If there exists a solution $g$ satisfying $g(x_i)=f(x_i),i\in [1,m]$, your solution will be assumed to be correct, otherwise it is wrong.
The second mode:
The parameter $op=check$, it means that you are the evaluation machine and you need to check a solution.
Firstly, read a string $st$, $st=HaveSolution$ or $st=NoSolution$ denoting whether the evaluation machine assumes that there is a solution. If the conclusion is wrong, print $No$ and go on next test case(\textbf{but maybe you should also read some following extra data and do not print anything, see input}). Otherwise, if $st=HaveSolution$, you should check whether the construction $f$ is correct.
You are given an integer $m$ and $m$ pieces of information. For one of them, you should read a nonnegative integer $x_i$, and $f(x_i)$ is either a nonnegative integer or $-1$ according to whether the evaluation machine assumes that $x_i \in S(a)$. $-1$ means that it assumes that $x_i \notin S(a)$. And you should also check that $-1$ is correct or not. Namely, you have to note that if the given $x_i \notin S(a)$, but $f(x_i) \ne -1$, it is a wrong construction.

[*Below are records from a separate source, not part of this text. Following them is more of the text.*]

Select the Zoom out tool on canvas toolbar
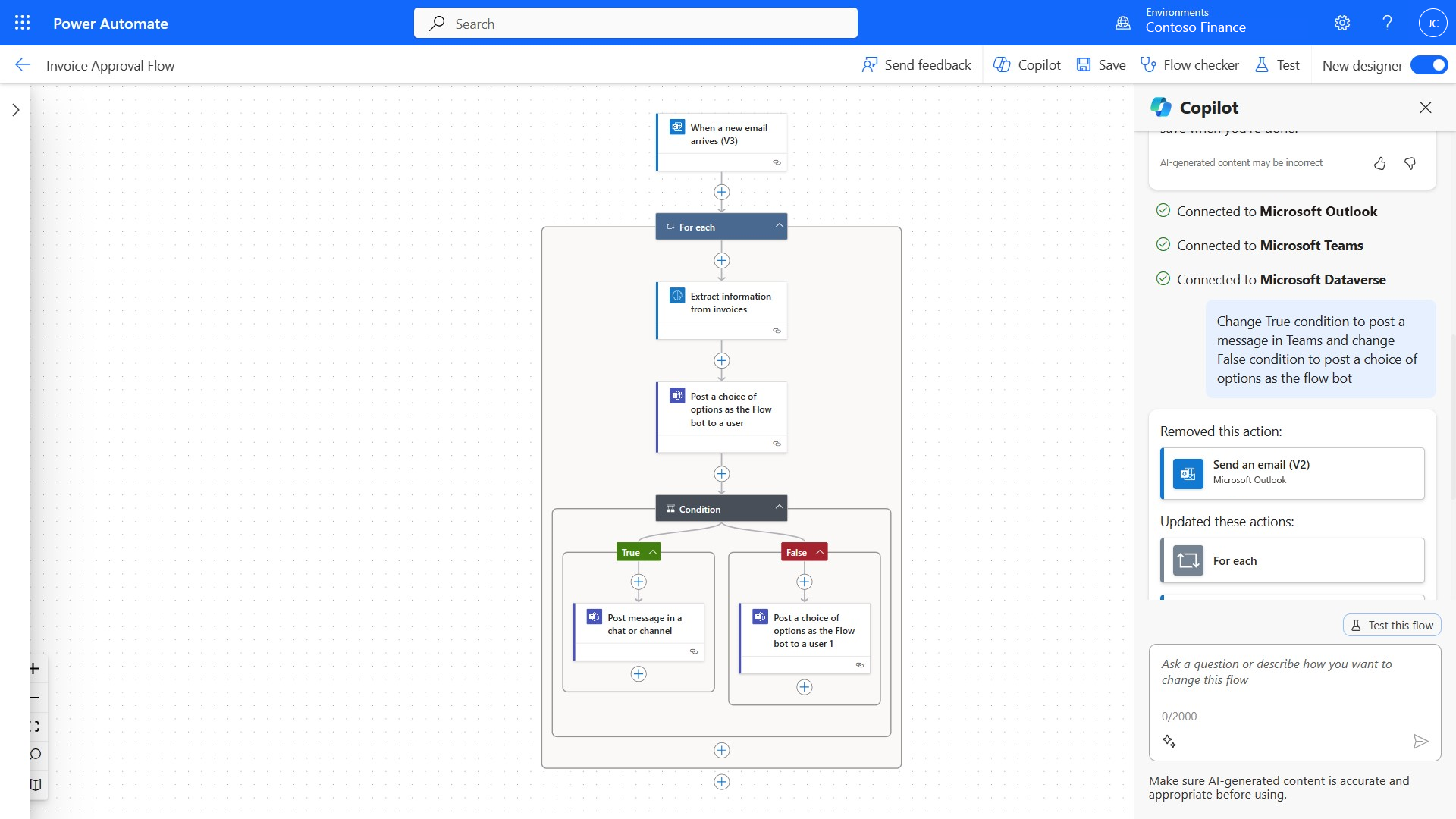 [33, 697]
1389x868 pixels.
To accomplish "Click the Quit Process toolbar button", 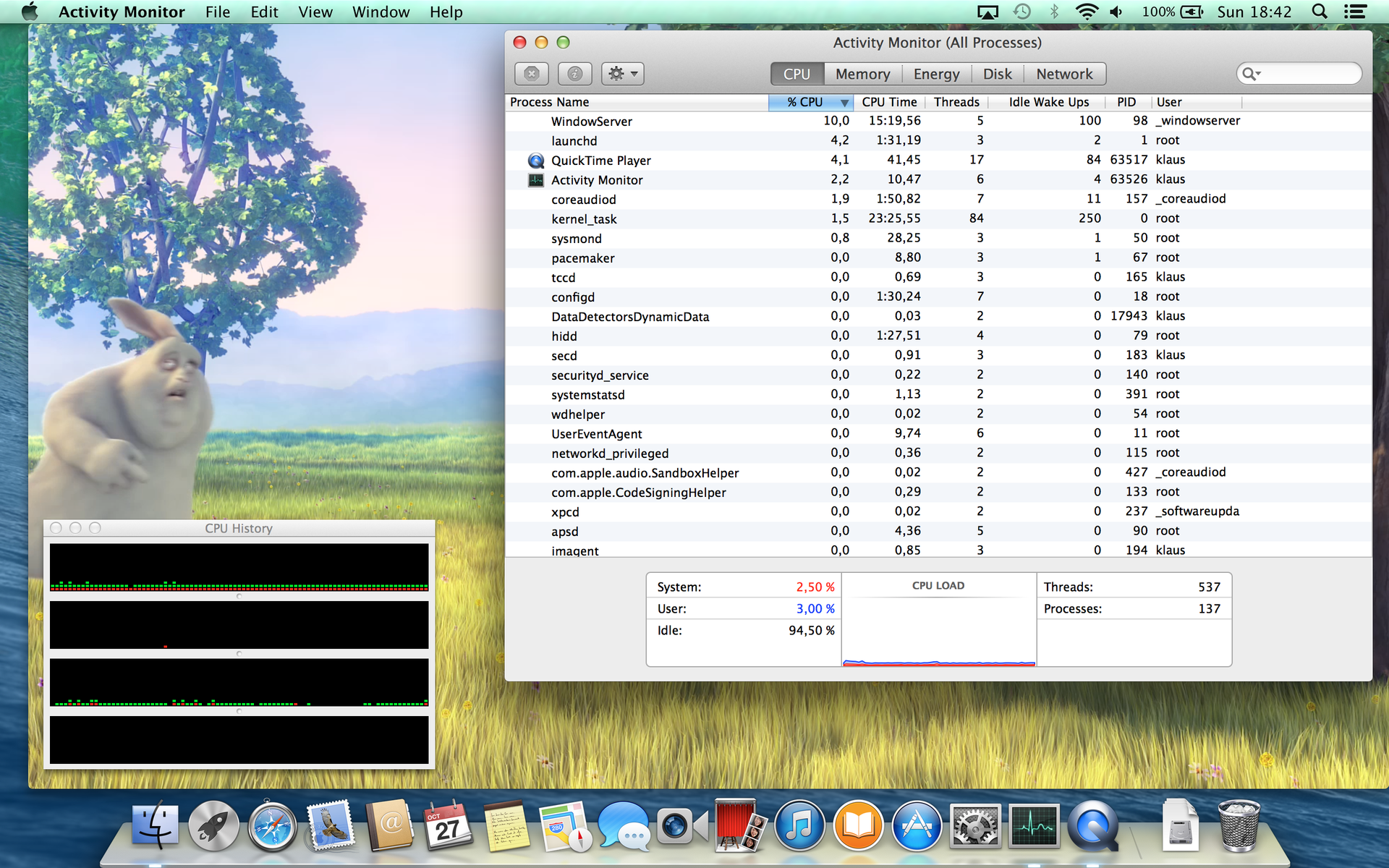I will click(531, 74).
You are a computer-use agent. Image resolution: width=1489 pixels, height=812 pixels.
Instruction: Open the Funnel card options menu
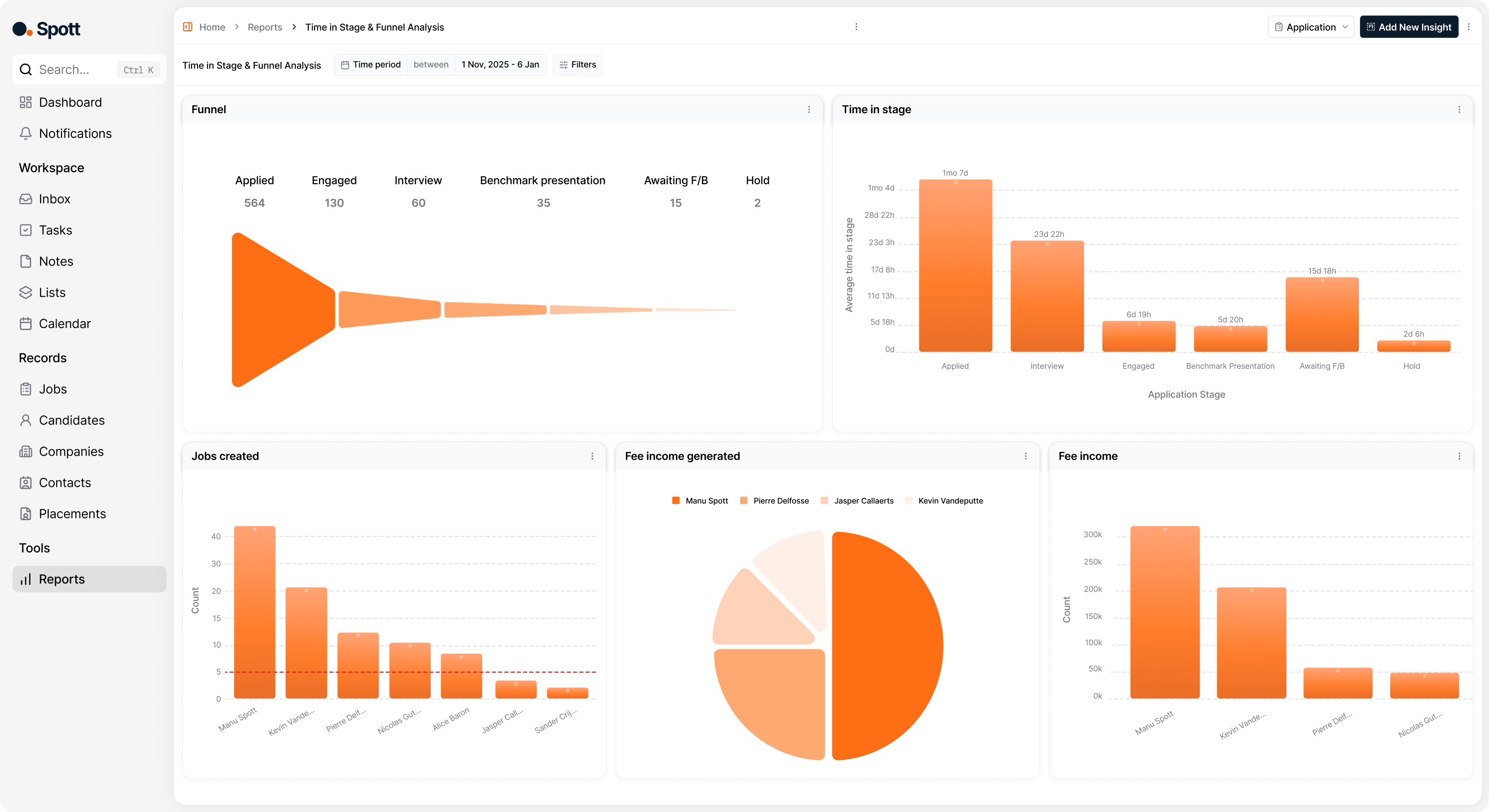[x=809, y=109]
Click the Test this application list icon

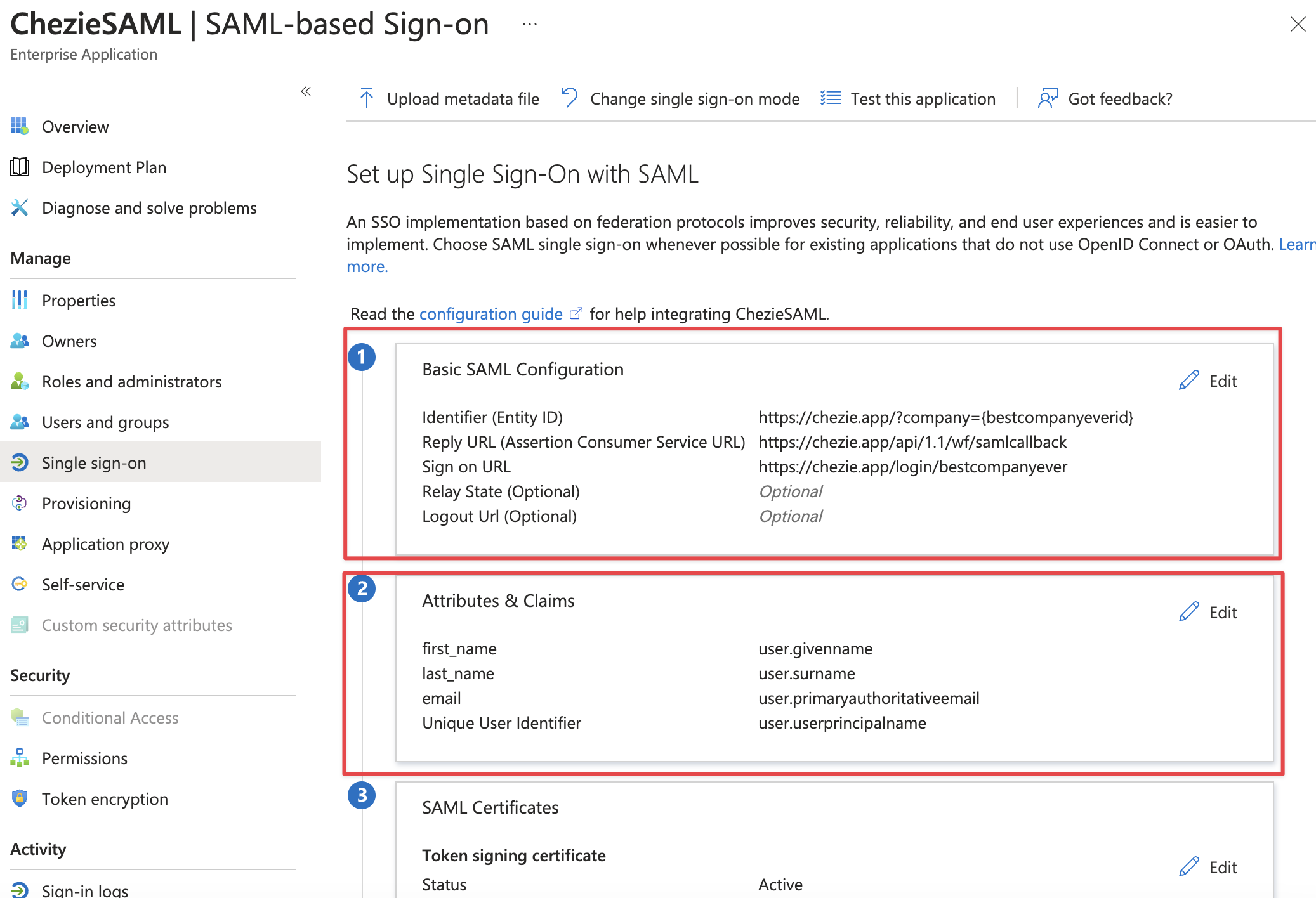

Note that the solution given by the evaluation machine may be not generated randomly.
If there exists a solution $g$ satisfying $g(x_i)=f(x_i),i\in [1,m]$, you should print $Yes$ denoting that the solution is correct, otherwise it is wrong and you should print $No$. That is to say, the criterion is the same for the two modes.
See the example for details.
Input
The first line contains one integer $T$, $T \in [1,550]$.
For each test case:
The first line contains one integer $n$, $n \in [1,10^6]$.
The second line contains $n$ integers $a_1,a_2,\cdots,a_n$, $a_i \in [0,2^{60})$.
Then you should read a string $op$.
If $op=contruct$, next line contains one integer $m$. The $i$-th of the next $m$ lines contains one integer $x_i$, $x_i \in [0,2^{60})$.
If $op=check$, then next line contains a string $st$, $st=HaveSolution$ or $st=NoSolution$.
If $st=HaveSolution$, the next line contains one integer $m$. Each of the next $m$ lines contains $2$ integers $x_i$ and $f(x_i)$, $x_i \in [0,2^{60}),f(x_i) \in [-1,2^{60})$.
The total of $n$ does not exceed $2 \times 10^6$.
The total of $m$ does not exceed $2 \times 10^5$.
Output
For each test case:
If $op=construct$, print $HaveSolution$ if you have a solution and for each $x_i$, output a line containing $f(x_i)$, or print $NoSolution$ with no extra output if you assumes that there doesn't exist a solution.
If $op=check$, output a line containing $Yes$ if it is correct, otherwise print $No$.